Wednesday, November 22, 2017

High-Permeability Stimulation

A Classic fracture stimulation creates narrow conduits that reach deep into a formation - typically, about 2.5 millimeters wide and up to 1000 ft long. Since the 1940s, relatively low-permeability formations -less than 20 millidarcies (md) - have been successfully fractured to give worthwhile increases in productivity.

However, as formation permeability increases, creating and propagating fractures become more difficult and economically less necesary. In high-permeability reservoirs, formation damage is usually diagnosed as the major restraint on productivity and matrix acidization treatments are prescribed as the solution.

 But matrix acidization cannot solve every problem. The volume of damaged rock sometimes requires uneconomically large quantities of acid. The damage may be beyond the reach of the matrix treatment.
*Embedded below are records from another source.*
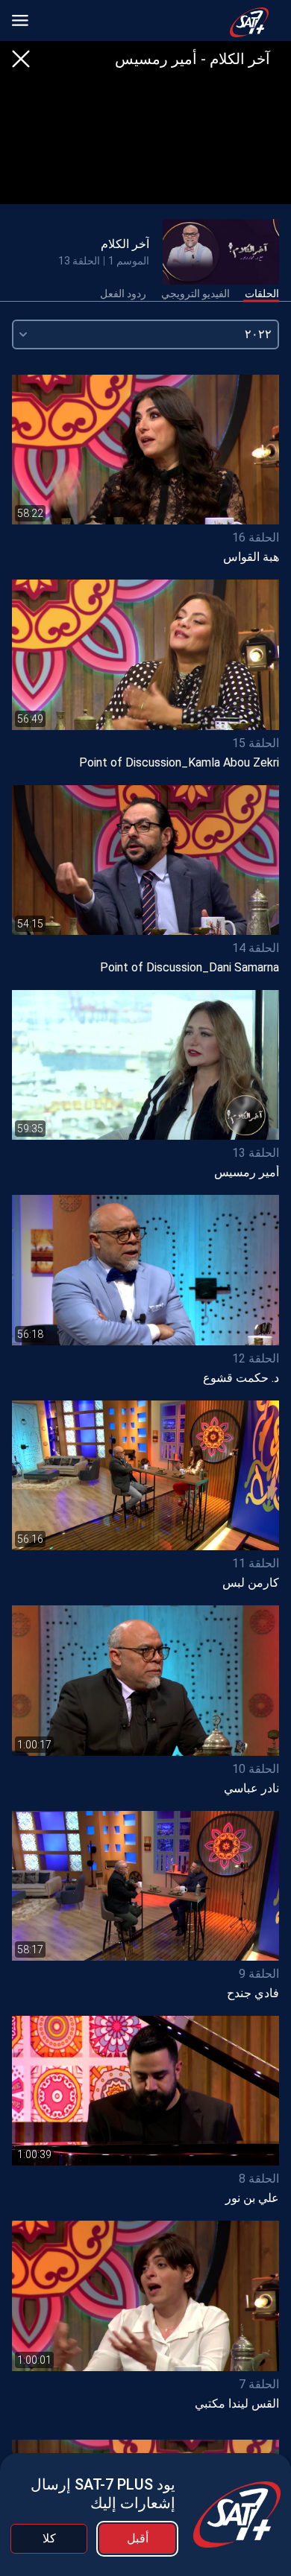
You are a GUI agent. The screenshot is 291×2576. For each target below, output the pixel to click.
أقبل (137, 2538)
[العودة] (21, 59)
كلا (49, 2538)
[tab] (262, 294)
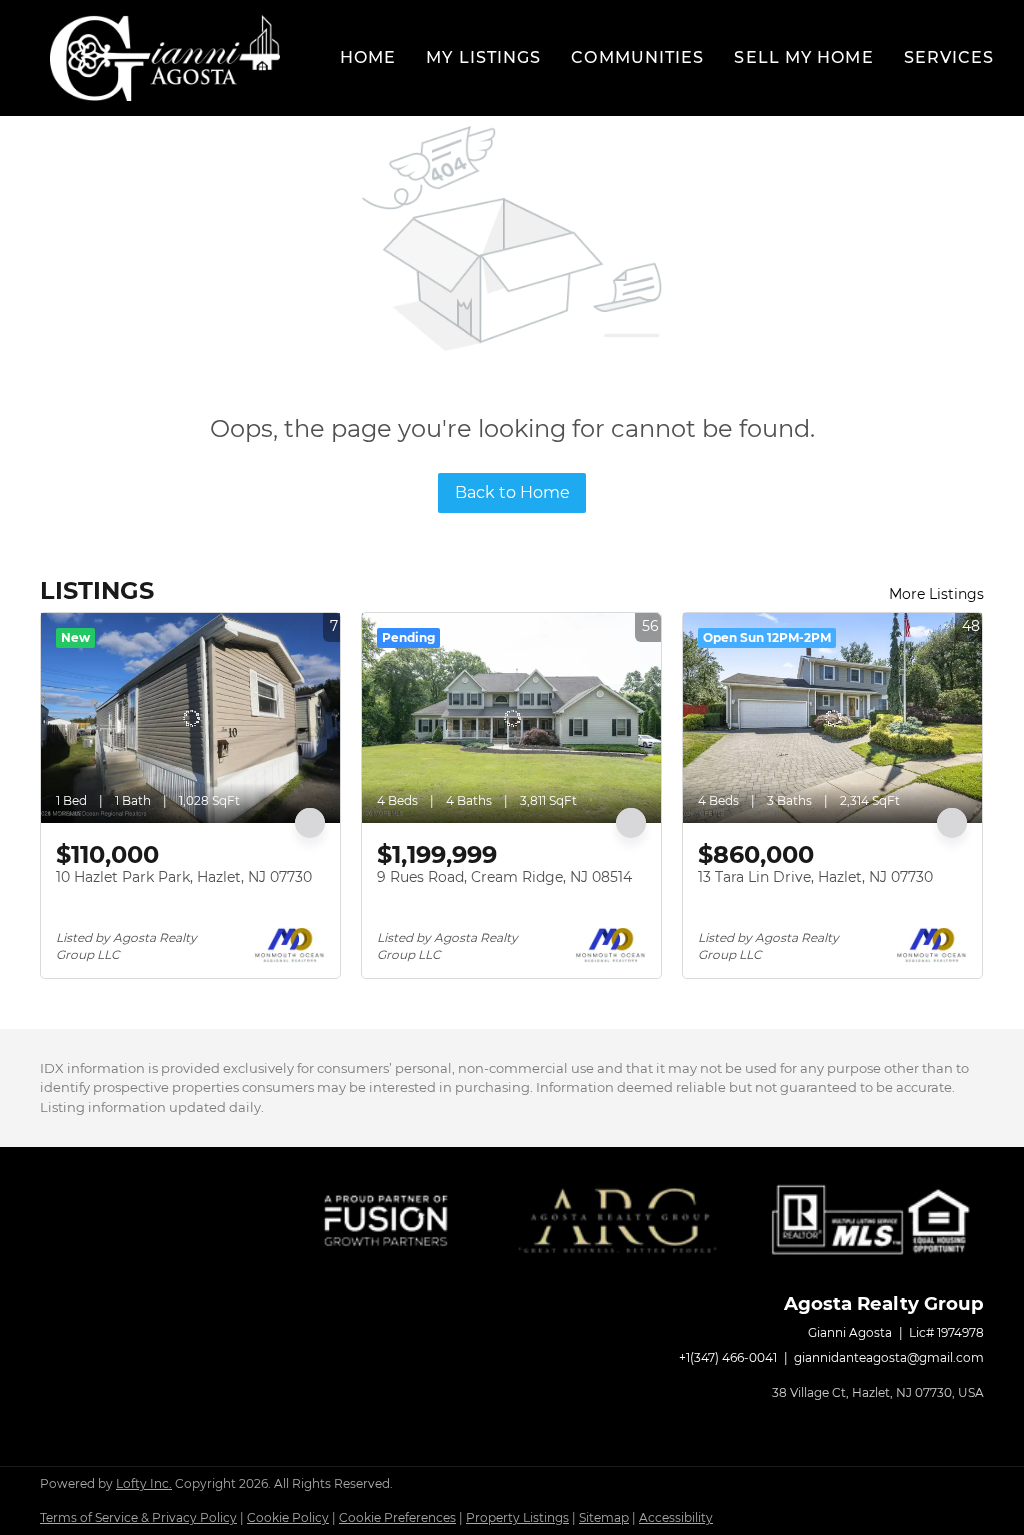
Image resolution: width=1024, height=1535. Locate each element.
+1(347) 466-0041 (728, 1357)
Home (368, 57)
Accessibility (676, 1517)
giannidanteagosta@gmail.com (889, 1357)
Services (949, 57)
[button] (165, 58)
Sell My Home (803, 57)
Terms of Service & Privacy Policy (138, 1517)
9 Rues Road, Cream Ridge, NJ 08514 (504, 877)
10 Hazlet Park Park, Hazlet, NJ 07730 (184, 877)
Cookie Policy (288, 1517)
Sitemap (604, 1517)
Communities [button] (637, 57)
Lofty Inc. (144, 1483)
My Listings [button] (483, 57)
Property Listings (517, 1517)
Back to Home (512, 492)
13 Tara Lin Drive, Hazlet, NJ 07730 (815, 877)
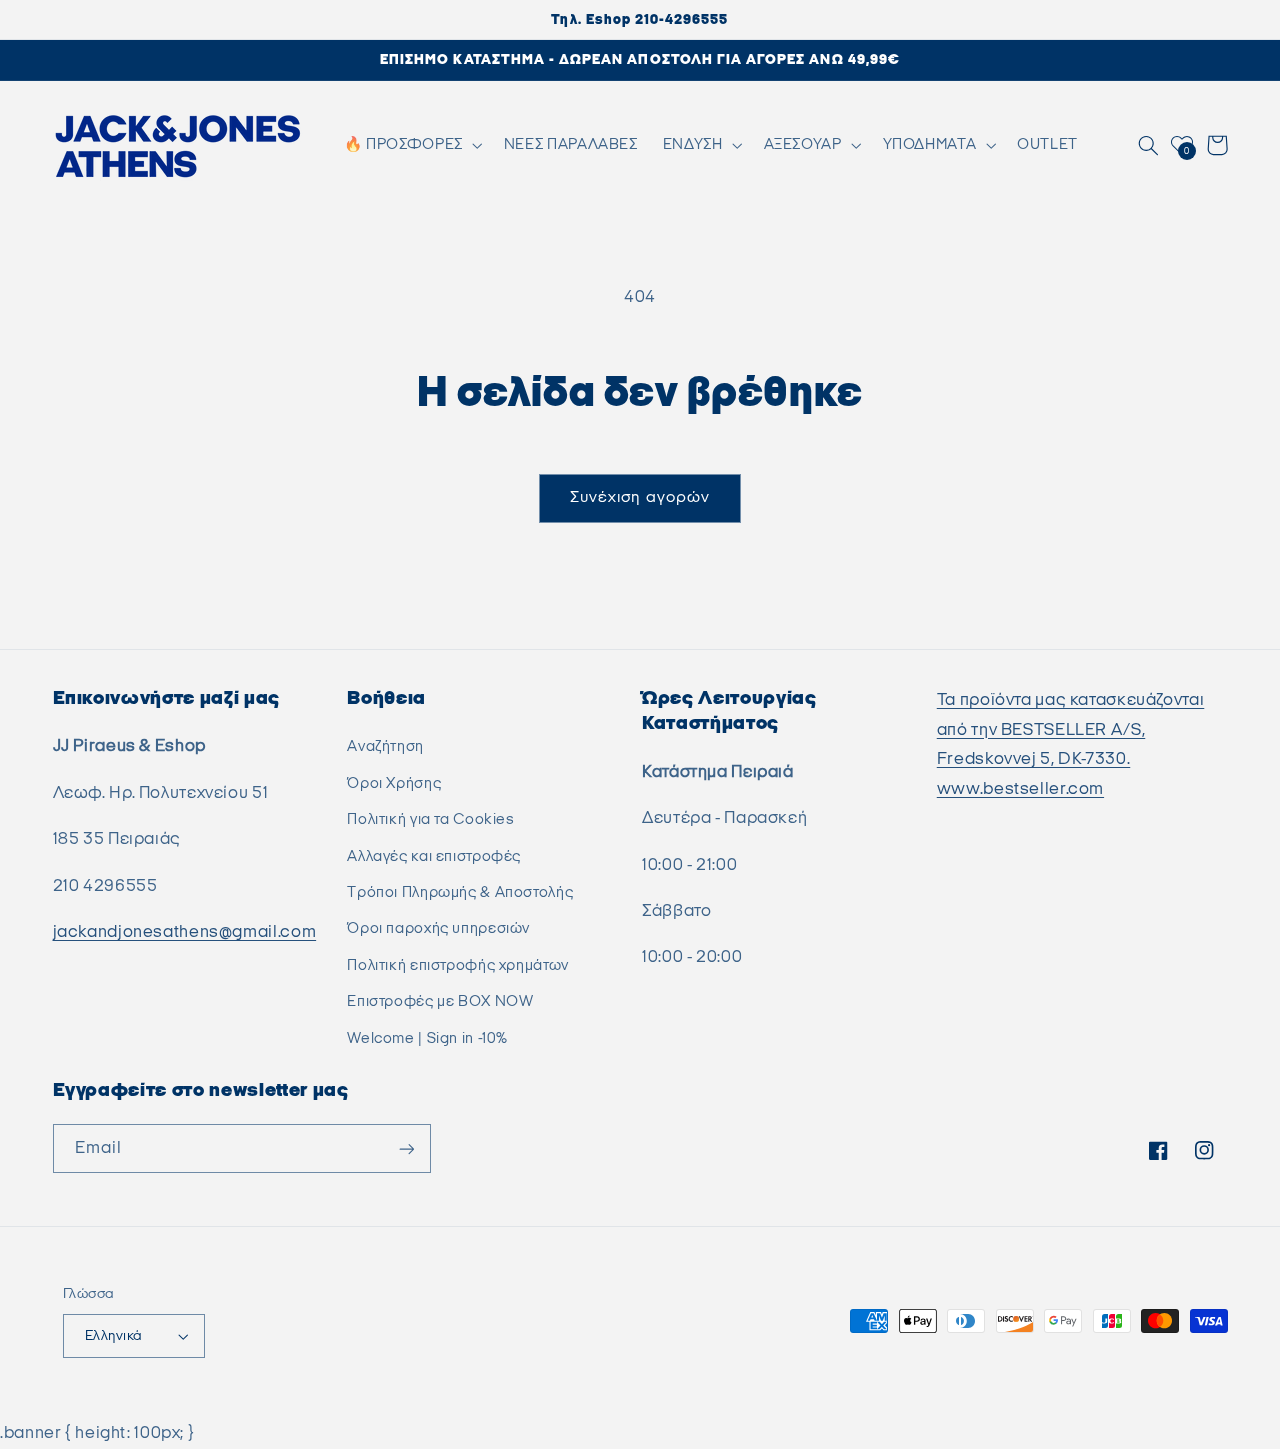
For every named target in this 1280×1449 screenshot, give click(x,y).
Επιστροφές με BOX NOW (440, 1001)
Diverting acid into the right parts of the formation may also be difficult. Additionally, the aqueous treatment fluid or the acid itself may threaten the integrity of the wellbore by dissolving cementing material that holds particle of rock together. 

An alternative strategy for stimulating high-permeability wells has therefore emerged : the creation of fractures that are typically less than 100 ft long up to 1 in. (2.5 centimeters) wide after closure. To appreciate how short, wide fracture  stimulate high-permeability formations, one must examine the factors governing postfracture productivity.
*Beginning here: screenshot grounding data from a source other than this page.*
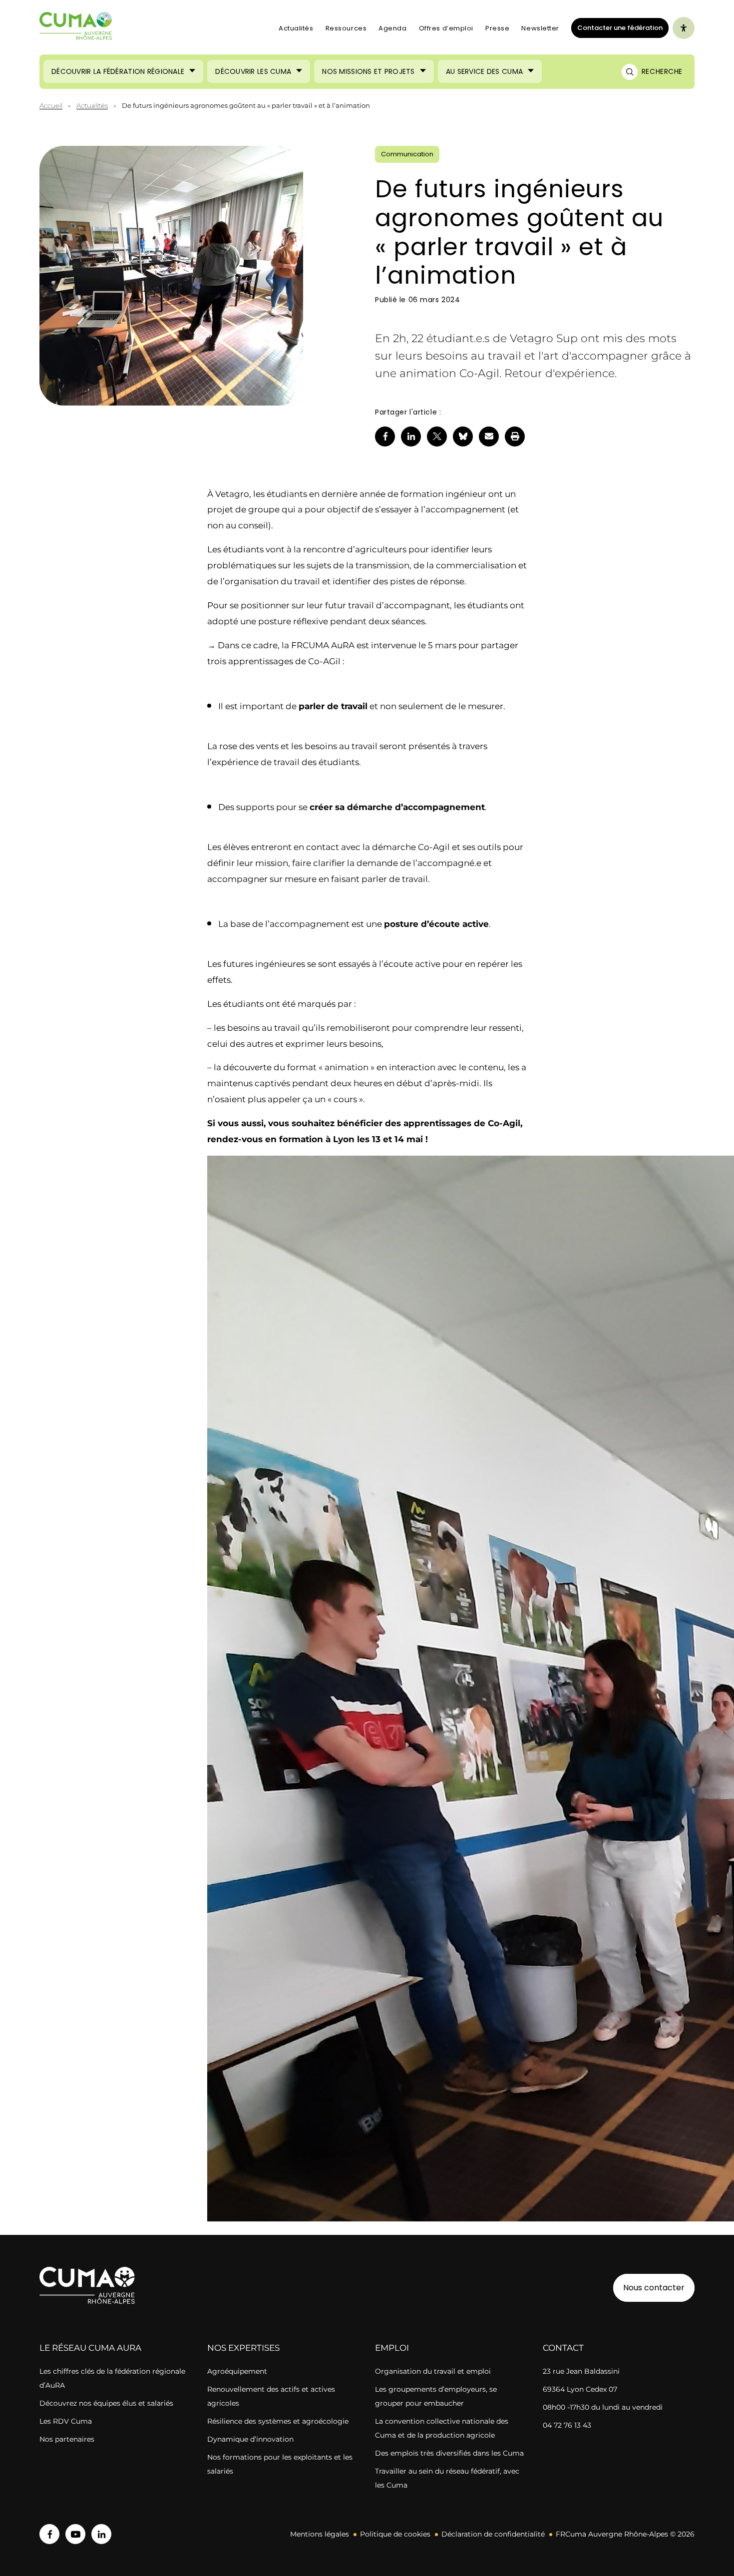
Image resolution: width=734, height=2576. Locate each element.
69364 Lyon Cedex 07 (580, 2389)
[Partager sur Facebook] (385, 436)
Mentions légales (319, 2534)
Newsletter (540, 28)
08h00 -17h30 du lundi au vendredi (603, 2407)
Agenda (392, 28)
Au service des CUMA (484, 71)
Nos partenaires (66, 2439)
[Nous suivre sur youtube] (75, 2534)
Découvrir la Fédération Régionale (117, 71)
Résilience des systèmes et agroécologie (278, 2421)
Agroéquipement (237, 2371)
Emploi (392, 2348)
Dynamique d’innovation (250, 2439)
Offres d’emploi (446, 28)
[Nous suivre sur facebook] (49, 2534)
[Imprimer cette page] (515, 436)
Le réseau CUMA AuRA (90, 2348)
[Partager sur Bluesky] (463, 436)
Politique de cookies (395, 2534)
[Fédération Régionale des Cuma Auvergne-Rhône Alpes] (75, 28)
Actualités (296, 28)
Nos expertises (243, 2348)
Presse (497, 28)
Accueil (50, 105)
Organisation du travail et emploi (433, 2371)
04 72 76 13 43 (567, 2425)
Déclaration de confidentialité (493, 2534)
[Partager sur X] (437, 436)
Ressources (346, 28)
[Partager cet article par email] (489, 436)
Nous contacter (654, 2287)
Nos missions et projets (368, 71)
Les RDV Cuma (65, 2421)
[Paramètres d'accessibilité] (684, 28)
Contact (563, 2348)
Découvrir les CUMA (253, 71)
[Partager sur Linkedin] (411, 436)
The permeability contrast between the formation and the propped fracture is a key determinant of the optimum fracture length. In low-permeability formations there is a large contrast -and therefore a high relative conductivity - and increased fracture length can yield improved productivity.
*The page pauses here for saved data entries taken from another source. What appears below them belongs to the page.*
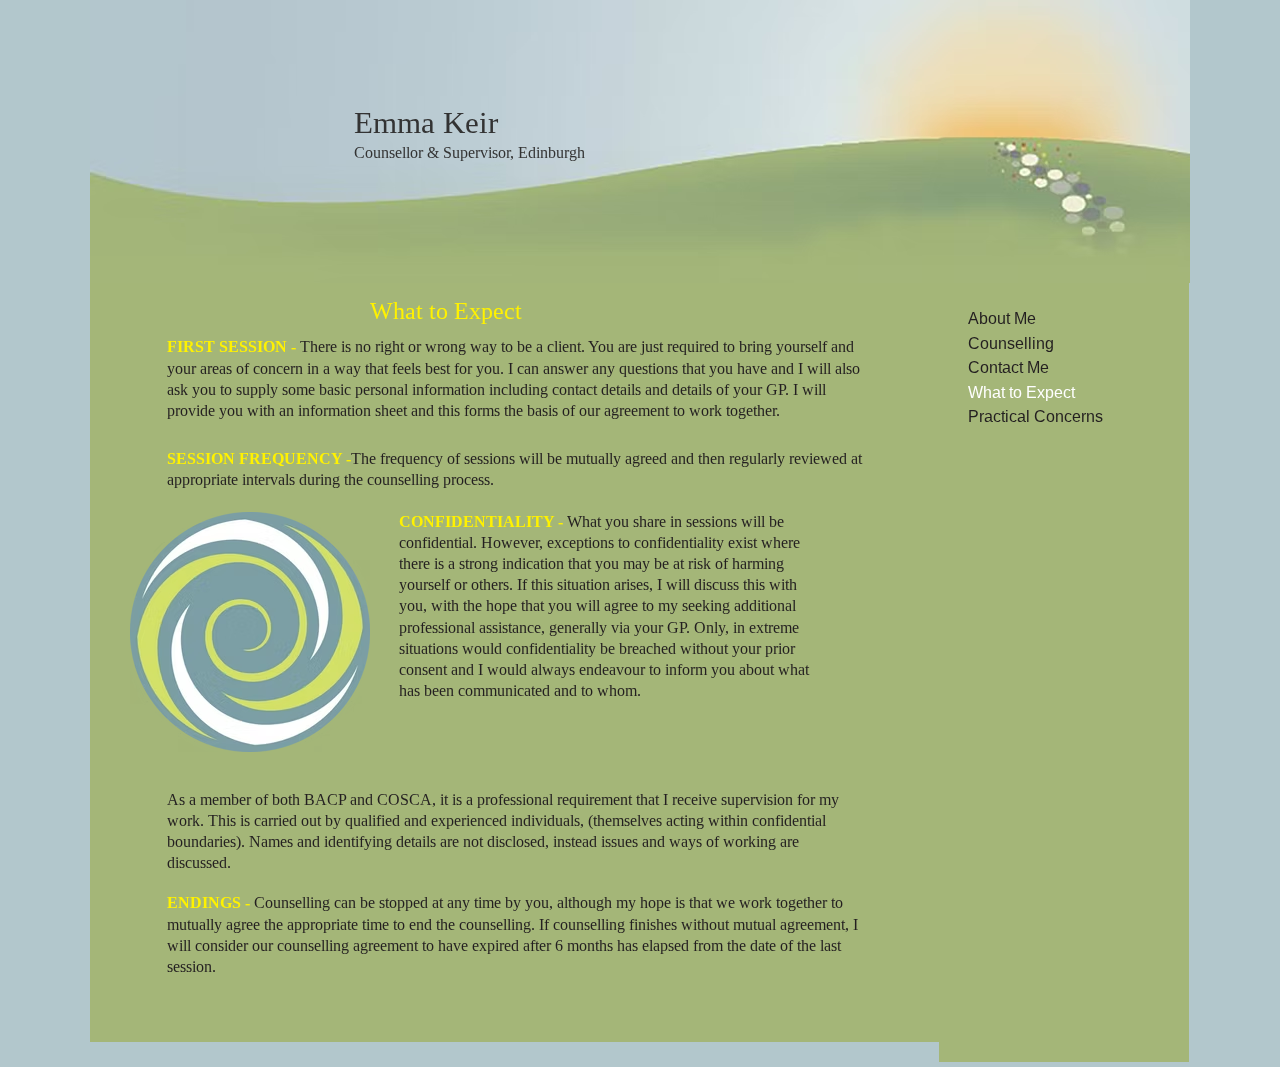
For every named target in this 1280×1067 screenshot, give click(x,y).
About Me (1002, 318)
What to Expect (1021, 392)
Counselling (1011, 343)
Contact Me (1008, 367)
In high-permeabiltiy formations, relative conductivity is about two orders of magnitude smaller. Increasing the length of conventional fractures offers only minimal improvement in productivity and cannot be justified economically. However, the productive performance of the fracture is detrmined by the dimensionless fracture conductivity which is directly proportional to the fracture width.  Conductivity can be raised by increasing fracture width. 

 In 1984, in Purdhoe Bay, Alaska, USA, Sohio (now BP Exploration) fractured a well with a permeability of about 60 md. The overriding aim of the exercise was to stimulate the well while avoiding fracturing into the oil/water contact (OWC) about 115 ft below the lowermost perforation.

In a relatively small fracturing treatment, some 15,000 gal (57 m3) of gelled fluid were pumped at 45 bbl/min, placing 5440 of proppant in the fracture. This treatment was calculated to be sufficient to create a fracture with a propped length of 43 ft, which based on the assumption that one foot of lateral extension would result in one foot of downward fracture migration, left the fracture easily short of the OWC. The treatment was a mechanical success and production increased by 133%  -versus a theoritacal maximum of 160%. 

After this job, attention shifted to the North Sea. The Valhal field, offshore Norway, has a soft chalk reservoir. Amoco production Co. found that, although the formation was not highly permeable (about 2 md) , it was very unstable and conventional stimulation was difficult. After acid fracturing, the acid-etched channels quickly collapsed as pore pressure was reduced. And after a convetional propped fracture, the proppant became embedded in the soft rock, destroying fracture conductivity.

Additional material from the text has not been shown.